Le autorità cinesi hanno intensificato la repressione contro i dissidenti e gli attivisti per i diritti umani in tutto il Paese. Nell’ultimo mese, secondo i dati del Chinese Human Rights Defender (Chrd), sono stati almeno 8 i casi di gravi violazioni alle libertà civili della popolazione: tutti rivolti contro personalità della dissidenza. Il caso più recente riguarda Pechino, dove la polizia ha intensificato i pedinamenti e la sorveglianza in quasi tutte le case di persone ritenute “ostili” al regime. Zhang Zuhua, esperto di Diritto costituzionale, conferma di avere la polizia non soltanto davanti casa, ma persino sulle scale e nel garage.
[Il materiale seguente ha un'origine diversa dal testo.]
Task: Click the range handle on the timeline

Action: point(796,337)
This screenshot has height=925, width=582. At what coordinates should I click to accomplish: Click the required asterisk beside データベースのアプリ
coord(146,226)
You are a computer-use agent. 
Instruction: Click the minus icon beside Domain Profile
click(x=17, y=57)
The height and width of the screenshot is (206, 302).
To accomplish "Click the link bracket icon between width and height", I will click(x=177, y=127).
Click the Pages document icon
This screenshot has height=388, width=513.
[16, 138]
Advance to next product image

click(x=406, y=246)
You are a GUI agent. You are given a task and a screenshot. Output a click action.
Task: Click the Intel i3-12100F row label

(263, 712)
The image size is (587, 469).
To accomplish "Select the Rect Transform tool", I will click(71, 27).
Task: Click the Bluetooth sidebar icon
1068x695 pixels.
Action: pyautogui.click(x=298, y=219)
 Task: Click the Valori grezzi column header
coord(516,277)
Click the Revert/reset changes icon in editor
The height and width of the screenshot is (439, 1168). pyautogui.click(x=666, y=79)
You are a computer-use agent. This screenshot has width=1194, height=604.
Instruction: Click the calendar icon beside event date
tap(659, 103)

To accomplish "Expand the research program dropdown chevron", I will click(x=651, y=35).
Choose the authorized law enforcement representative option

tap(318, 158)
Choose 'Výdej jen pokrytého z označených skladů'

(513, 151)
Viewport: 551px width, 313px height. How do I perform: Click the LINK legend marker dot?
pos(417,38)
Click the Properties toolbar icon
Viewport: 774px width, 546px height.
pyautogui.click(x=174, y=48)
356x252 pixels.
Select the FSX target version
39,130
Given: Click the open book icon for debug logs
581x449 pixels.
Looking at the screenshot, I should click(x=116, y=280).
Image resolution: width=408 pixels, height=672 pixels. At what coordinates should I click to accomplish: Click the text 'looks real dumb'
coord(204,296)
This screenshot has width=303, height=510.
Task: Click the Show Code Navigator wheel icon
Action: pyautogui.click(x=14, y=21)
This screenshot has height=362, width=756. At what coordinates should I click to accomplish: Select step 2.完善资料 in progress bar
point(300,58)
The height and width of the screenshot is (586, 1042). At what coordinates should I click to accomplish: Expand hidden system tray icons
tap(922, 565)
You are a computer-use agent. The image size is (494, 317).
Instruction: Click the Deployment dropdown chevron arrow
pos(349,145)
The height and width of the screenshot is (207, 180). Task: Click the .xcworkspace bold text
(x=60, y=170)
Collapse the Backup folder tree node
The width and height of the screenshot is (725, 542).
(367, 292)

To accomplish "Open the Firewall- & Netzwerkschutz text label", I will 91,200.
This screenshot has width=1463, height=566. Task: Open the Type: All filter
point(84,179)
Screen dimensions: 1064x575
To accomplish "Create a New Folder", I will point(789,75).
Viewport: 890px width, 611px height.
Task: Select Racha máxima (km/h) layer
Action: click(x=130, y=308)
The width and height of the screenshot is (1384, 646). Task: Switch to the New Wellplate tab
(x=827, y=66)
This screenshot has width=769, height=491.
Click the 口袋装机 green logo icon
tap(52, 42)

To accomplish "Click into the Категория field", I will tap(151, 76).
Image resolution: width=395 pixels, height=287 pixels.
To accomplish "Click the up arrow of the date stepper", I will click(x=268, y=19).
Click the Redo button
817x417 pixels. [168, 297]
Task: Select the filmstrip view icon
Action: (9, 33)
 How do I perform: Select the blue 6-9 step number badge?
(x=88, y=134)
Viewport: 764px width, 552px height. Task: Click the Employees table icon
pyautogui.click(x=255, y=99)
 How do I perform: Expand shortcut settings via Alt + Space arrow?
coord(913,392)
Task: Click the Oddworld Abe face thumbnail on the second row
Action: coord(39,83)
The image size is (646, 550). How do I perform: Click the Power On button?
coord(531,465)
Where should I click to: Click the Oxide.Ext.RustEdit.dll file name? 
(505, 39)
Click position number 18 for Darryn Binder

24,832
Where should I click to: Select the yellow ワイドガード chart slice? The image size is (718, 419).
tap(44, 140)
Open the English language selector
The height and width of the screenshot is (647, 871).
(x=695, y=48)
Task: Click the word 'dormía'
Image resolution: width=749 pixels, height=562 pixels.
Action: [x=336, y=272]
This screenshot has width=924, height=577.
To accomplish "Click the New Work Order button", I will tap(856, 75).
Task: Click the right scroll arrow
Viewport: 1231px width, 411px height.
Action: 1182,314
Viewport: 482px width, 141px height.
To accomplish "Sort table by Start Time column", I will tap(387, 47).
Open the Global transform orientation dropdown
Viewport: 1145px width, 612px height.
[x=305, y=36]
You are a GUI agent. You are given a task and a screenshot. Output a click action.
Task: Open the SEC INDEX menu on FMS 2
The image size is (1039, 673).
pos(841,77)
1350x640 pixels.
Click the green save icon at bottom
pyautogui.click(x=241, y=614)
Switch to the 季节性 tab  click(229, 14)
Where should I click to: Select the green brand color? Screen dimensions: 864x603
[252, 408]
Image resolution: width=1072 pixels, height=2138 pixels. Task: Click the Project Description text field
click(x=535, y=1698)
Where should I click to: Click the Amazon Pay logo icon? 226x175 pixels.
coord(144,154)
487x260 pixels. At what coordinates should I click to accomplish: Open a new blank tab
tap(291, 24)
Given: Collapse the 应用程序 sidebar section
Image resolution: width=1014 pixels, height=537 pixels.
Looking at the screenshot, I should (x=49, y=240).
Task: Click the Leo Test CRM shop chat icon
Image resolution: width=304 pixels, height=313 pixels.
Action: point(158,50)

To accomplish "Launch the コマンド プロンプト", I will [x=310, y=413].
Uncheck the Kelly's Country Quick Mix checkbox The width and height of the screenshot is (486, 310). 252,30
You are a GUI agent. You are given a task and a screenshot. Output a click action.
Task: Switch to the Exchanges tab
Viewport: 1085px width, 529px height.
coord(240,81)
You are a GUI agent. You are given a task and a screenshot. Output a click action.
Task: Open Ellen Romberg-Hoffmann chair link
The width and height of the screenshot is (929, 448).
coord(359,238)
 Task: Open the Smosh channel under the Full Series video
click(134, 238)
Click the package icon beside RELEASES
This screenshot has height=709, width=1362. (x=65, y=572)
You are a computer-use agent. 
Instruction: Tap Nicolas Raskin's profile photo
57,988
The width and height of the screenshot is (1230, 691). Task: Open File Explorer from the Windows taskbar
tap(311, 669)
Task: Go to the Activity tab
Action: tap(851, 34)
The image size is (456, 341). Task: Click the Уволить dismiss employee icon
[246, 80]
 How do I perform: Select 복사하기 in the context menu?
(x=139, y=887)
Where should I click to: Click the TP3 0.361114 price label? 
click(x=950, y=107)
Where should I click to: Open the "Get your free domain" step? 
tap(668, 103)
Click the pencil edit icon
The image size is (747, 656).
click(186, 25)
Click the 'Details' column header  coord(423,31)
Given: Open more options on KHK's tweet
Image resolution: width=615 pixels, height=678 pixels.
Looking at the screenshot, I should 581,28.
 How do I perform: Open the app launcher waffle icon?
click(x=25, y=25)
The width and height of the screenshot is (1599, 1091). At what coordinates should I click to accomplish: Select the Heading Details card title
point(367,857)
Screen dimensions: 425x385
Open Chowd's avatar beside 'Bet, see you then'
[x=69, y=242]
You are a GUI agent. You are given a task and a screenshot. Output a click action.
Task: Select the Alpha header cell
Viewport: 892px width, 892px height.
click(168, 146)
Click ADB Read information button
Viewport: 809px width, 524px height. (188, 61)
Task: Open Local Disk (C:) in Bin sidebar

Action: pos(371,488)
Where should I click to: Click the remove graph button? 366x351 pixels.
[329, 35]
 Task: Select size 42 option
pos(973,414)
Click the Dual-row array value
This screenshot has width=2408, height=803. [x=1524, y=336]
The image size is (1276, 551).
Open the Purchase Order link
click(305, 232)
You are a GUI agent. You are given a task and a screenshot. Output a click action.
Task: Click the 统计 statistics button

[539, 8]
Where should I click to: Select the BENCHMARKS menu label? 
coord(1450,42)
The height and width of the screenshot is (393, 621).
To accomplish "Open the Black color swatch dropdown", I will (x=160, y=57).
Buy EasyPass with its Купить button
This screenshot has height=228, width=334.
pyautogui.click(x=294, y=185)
He Depu, Zha Jianguo, Gao Hongming e Liu Di – tutti dissidenti – sono tenuti sotto sorveglianza 24 ore al giorno e sono costretti a rimanere in casa. Non è chiaro il motivo di questa ondata di repressione, ma alcune fonti indicano la visita del presidente filippino, la Fiera internazionale del Libro e la visita di una delegazione europea nella capitale. Tuttavia, la violenza non si limita a Pechino. Lo scorso 30 agosto Zhang Haitao, attivista per i diritti umani di Urumqi (capitale della provincia settentrionale del Xinjiang) è stato trascinato in strada e picchiato dalla polizia, che l’ha poi portato in cella. Dopo tre ore di pestaggi è stato rilasciato, ma gli è stato intimato di “non farsi vedere” al China-Eurasia Expo, che si è aperto ieri in città. Sempre il 30 agosto, la polizia ha arrestato senza alcuna prova Wang Qungfeng, della contea di Lushi (provincia dell’Henan). La donna è stata torturata per aver presentato una petizione al governo centrale di Pechino. Arrestata in piazza Tiananmen, è stata rimandata nella sua contea e condannata a 10 giorni di galera per “aver infranto l’ordine pubblico e sociale”. Ma gli agenti non hanno informato la famiglia, e questo è illegale. Infine c’è il caso di Guo Nana che, insieme ad altri 5 cittadini dello Shandong, è stata arrestata sempre per aver portato una petizione a Pechino. Il gruppo è stato spostato in 4 prigioni diverse nel giro di 10 giorni per evitare che le famiglie li trovassero. Si erano presentati nella capitale il 12 agosto per protestare contro le demolizioni forzate delle loro case: al momento, non si hanno loro notizie.